◆ **Supplied text**:
Reviewing the last three weeks here at EconCrit. First, the preliminaries:
- I can't respect people who prefer to profit from economic decline rather than prevent it (30 June 2021);
- What matters is that we prevent the decline (1 July 2021).
I point out that slow economic growth can kill a civilization (2 July). Then, in the best short summary I've ever written, I identify the overriding economic problem of our time (3 July). Also, I present the rise and decline of civilizations as an economic cycle, and attribute decline to "bad economic policy" (4 July).
We adopt A.J. Toynbee's terminology for the end of a civilization's growth, but reject his view of causation: Toynbee considers economic factors to be incidental. They are central (6 July).
We consider civilization as described by Carroll Quigley and find some similarity to the work of Toynbee, but prefer Quigley's "instrument of expansion" to Toynbee's causal analysis (8 July).
We then look at how the instrument of expansion fails: "In modern terms," Quigley says, "we say that the rate of investment decreases." Remarkably, Quigley finds that declining investment harms the growth of civilization. His focus is the civilization, not the economy (10 July).Next
we consider the details of investment as Quigley sees them, and find that
he agrees with Keynes that the problem lies with the idea that "supply creates its
own demand". Say's law. Supply doesn't create its own demand when saving
is not fully invested. For Keynes, this is an imbalance that drives economic decline. For
Quigley, it drives the decline of civilization (14 July).
For me, it drives both.

◆ **Exercise tasks**:
1. Decide whether each statement agrees with the EconCrit review. Answer yes or no for each, and quote the words of the review that decide it.
(a) Toynbee treats economic factors as incidental.
(b) Quigley's focus is the economy rather than the civilization.
(c) The 2 July post argues that slow economic growth can kill a civilization.
2. Pick up the EconCrit review after its final sentence and carry it forward in the same voice.

◆ **Extracted records**:
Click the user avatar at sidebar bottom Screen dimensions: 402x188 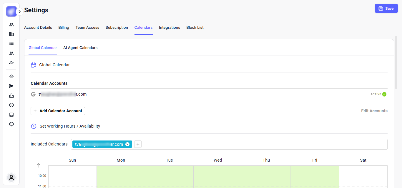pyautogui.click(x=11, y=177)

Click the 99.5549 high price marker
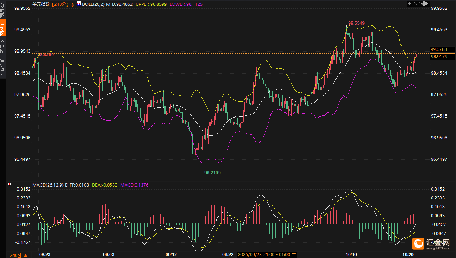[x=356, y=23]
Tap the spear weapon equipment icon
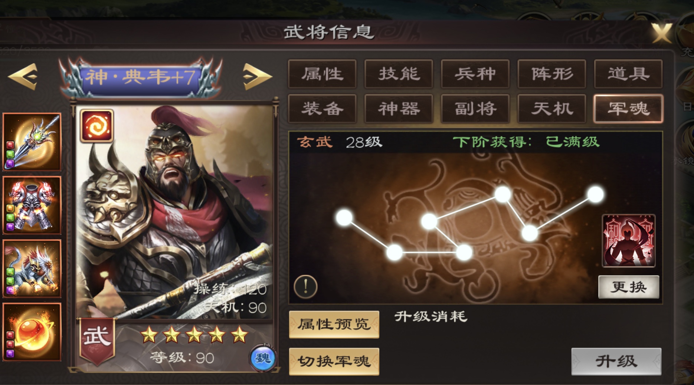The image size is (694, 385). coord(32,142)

--

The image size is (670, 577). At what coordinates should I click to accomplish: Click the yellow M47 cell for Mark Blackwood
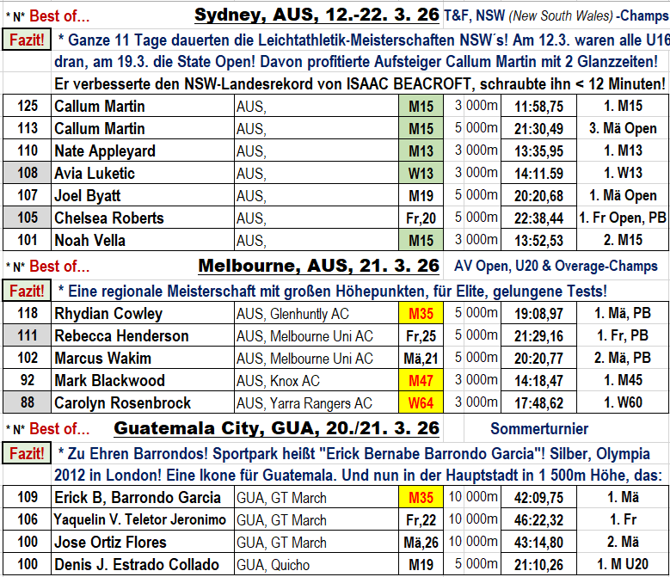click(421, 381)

...

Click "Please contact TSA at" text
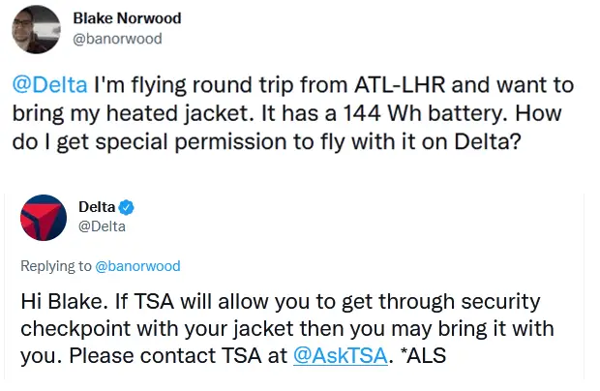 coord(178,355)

◆ **Outputs**:
1.
(a) Yes: "Toynbee considers economic factors to be incidental."
(b) No: "His focus is the civilization, not the economy"
(c) Yes: "I point out that slow economic growth can kill a civilization (2 July)."

2.
Finally we consider Keynes the economist. We know that Keynes, as the creator of macroeconomics, was a big-picture thinker. Repeatedly, we find him concerned with the troubles of civilization. He spoke of our "dying civilization". He treated the Dark Ages as the recession phase of a massive economic cycle. And he said that the Say's law problem -- the imbalance between saving and investment -- was a problem that could wipe out our economic system, leaving us in a new Dark Age (19 July).
If you're familiar with Keynes, you may not know that Quigley explains the decline of civilization by using the same idea that Keynes used (chapter three: "a wealthy community will have to discover much ampler opportunities for investment if the saving propensities of its wealthier members are to be compatible with the employment of its poorer members") to explain the decline of output and employment during the Great Depression.
If you're familiar with Quigley's The Evolution of Civilization but not with Keynes, you may not realize that Quigley's idea (pages 139-140: "Traditionally, this reappearance of savings as purchasing power in the market occurred through investment") was almost certainly borrowed from Keynes.
If you are familiar with Quigley's Tragedy and Hope, you might be surprised to learn that Quigley's argument about saving and investment, in Evolution, is the same as Keynes's argument about Say's law.
I accept the idea of "stages of civilization" (where civilizations tend to fit a general pattern) because Arnold J Toynbee presented almost endless evidence of it.
But Carroll Quigley offers a better explanation of the cause of civilizations' decline: that our economic system cannot produce, and consume all that it produces, "unless it also invests (that is, expands)."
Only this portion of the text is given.